• WHAT YOU NEED TO DO:
Convert the entries, from the first line through the line with "[x=1423, y=801]", into a Markdown table with the columns Row and Line, skipping blank lines.

Records from a dataset
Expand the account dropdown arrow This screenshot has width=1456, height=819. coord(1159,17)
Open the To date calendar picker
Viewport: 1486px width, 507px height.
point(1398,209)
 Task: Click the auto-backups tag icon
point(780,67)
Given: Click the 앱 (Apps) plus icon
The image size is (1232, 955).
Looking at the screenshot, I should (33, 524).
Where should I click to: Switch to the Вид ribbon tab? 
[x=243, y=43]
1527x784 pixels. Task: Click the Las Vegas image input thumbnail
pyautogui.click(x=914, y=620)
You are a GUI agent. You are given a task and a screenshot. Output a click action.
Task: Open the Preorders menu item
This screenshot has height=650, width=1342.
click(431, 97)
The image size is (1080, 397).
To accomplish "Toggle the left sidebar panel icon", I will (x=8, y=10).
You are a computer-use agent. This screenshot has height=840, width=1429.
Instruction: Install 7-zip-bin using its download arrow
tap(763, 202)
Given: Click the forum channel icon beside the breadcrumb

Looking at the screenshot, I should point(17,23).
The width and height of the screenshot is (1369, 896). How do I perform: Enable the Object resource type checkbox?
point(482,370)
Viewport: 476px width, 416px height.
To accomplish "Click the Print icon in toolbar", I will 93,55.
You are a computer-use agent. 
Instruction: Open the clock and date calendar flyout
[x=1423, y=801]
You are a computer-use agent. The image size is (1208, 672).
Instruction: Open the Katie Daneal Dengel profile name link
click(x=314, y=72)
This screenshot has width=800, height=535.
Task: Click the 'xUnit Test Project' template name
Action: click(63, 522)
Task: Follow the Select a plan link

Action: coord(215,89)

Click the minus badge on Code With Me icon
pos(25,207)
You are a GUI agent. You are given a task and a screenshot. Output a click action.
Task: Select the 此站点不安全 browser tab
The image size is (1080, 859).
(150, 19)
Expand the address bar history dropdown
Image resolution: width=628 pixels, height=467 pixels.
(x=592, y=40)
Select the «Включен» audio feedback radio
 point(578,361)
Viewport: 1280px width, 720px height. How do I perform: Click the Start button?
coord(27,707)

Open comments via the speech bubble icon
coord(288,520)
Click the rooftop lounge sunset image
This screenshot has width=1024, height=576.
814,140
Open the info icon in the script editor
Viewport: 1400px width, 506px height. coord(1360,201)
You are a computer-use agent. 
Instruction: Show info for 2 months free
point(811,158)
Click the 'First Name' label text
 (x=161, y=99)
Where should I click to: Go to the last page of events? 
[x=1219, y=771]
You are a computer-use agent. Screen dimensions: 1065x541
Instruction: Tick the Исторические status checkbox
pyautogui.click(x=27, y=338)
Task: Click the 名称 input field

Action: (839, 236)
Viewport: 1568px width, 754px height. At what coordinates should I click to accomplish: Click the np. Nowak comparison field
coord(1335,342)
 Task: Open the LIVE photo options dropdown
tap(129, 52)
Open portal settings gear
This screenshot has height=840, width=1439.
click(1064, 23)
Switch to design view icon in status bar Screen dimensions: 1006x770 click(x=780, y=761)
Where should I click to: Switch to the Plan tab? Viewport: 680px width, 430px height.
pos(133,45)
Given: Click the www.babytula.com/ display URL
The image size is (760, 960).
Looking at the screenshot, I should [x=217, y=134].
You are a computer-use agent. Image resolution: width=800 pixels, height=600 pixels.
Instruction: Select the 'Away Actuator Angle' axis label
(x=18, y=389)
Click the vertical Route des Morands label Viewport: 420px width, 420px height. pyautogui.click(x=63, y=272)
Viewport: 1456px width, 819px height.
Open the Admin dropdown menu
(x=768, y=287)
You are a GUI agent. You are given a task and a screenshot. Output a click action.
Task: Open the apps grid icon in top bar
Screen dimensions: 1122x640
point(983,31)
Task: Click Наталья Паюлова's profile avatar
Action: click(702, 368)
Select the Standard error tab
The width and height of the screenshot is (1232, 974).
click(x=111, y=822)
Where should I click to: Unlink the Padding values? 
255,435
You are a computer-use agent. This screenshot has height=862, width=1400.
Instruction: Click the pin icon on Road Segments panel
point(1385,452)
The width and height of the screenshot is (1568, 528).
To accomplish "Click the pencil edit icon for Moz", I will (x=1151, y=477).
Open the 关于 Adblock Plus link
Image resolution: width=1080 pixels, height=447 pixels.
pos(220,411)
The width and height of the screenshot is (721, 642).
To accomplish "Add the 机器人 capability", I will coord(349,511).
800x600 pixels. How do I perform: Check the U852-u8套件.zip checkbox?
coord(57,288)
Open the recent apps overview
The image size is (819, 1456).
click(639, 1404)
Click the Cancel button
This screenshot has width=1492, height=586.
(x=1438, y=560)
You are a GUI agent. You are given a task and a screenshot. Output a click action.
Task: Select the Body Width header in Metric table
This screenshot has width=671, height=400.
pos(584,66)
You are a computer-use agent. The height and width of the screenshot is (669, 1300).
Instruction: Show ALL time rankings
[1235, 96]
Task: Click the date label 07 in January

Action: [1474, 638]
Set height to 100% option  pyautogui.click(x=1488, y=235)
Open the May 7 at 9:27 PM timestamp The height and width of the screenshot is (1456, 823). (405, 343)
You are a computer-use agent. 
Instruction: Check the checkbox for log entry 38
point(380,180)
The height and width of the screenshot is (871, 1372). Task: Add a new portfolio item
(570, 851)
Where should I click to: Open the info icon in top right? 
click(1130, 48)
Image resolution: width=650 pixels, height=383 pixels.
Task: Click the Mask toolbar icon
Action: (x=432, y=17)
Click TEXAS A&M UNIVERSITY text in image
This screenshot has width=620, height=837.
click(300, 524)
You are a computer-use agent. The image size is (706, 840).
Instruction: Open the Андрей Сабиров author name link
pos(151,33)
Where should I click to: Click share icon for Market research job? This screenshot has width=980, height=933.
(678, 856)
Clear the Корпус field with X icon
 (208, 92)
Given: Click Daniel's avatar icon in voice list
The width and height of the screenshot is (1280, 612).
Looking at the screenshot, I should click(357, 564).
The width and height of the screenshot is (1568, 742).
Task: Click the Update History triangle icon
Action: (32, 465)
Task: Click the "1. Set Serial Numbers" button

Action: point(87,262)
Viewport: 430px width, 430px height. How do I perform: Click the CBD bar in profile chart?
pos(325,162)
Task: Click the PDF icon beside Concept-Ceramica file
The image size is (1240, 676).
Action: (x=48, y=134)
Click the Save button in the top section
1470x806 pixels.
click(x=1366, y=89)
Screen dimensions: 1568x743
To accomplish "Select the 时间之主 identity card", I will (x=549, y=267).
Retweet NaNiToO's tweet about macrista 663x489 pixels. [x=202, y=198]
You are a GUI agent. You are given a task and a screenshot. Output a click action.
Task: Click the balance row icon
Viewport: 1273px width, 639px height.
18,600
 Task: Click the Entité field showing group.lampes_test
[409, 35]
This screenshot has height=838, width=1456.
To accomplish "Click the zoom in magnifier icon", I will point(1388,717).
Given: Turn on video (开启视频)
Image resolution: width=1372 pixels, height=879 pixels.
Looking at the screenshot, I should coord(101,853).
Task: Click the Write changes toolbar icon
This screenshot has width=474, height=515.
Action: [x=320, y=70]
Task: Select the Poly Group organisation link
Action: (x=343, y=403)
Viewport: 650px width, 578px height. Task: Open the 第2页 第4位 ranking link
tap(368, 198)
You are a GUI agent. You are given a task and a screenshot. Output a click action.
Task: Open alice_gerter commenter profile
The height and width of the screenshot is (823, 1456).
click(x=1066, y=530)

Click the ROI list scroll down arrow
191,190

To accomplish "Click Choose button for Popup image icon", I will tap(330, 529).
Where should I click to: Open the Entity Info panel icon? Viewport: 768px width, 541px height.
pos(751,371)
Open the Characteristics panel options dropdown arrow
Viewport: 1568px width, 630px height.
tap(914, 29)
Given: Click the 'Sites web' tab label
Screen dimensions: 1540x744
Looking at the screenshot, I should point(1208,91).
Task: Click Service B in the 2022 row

• WRITTEN REPLY:
| Row | Line |
|---|---|
| 1 | Expand the account dropdown arrow This screenshot has width=1456, height=819. coord(1159,17) |
| 2 | Open the To date calendar picker |
| 3 | Viewport: 1486px width, 507px height. |
| 4 | point(1398,209) |
| 5 |  Task: Click the auto-backups tag icon |
| 6 | point(780,67) |
| 7 | Given: Click the 앱 (Apps) plus icon |
| 8 | The image size is (1232, 955). |
| 9 | Looking at the screenshot, I should (33, 524). |
| 10 | Where should I click to: Switch to the Вид ribbon tab?  |
| 11 | [x=243, y=43] |
| 12 | 1527x784 pixels. Task: Click the Las Vegas image input thumbnail |
| 13 | pyautogui.click(x=914, y=620) |
| 14 | You are a GUI agent. You are given a task and a screenshot. Output a click action. |
| 15 | Task: Open the Preorders menu item |
| 16 | This screenshot has height=650, width=1342. |
| 17 | click(431, 97) |
| 18 | The image size is (1080, 397). |
| 19 | To accomplish "Toggle the left sidebar panel icon", I will (x=8, y=10). |
| 20 | You are a computer-use agent. This screenshot has height=840, width=1429. |
| 21 | Instruction: Install 7-zip-bin using its download arrow |
| 22 | tap(763, 202) |
| 23 | Given: Click the forum channel icon beside the breadcrumb |
| 24 | Looking at the screenshot, I should point(17,23). |
| 25 | The width and height of the screenshot is (1369, 896). How do I perform: Enable the Object resource type checkbox? |
| 26 | point(482,370) |
| 27 | Viewport: 476px width, 416px height. |
| 28 | To accomplish "Click the Print icon in toolbar", I will 93,55. |
| 29 | You are a computer-use agent.  |
| 30 | Instruction: Open the clock and date calendar flyout |
| 31 | [x=1423, y=801] |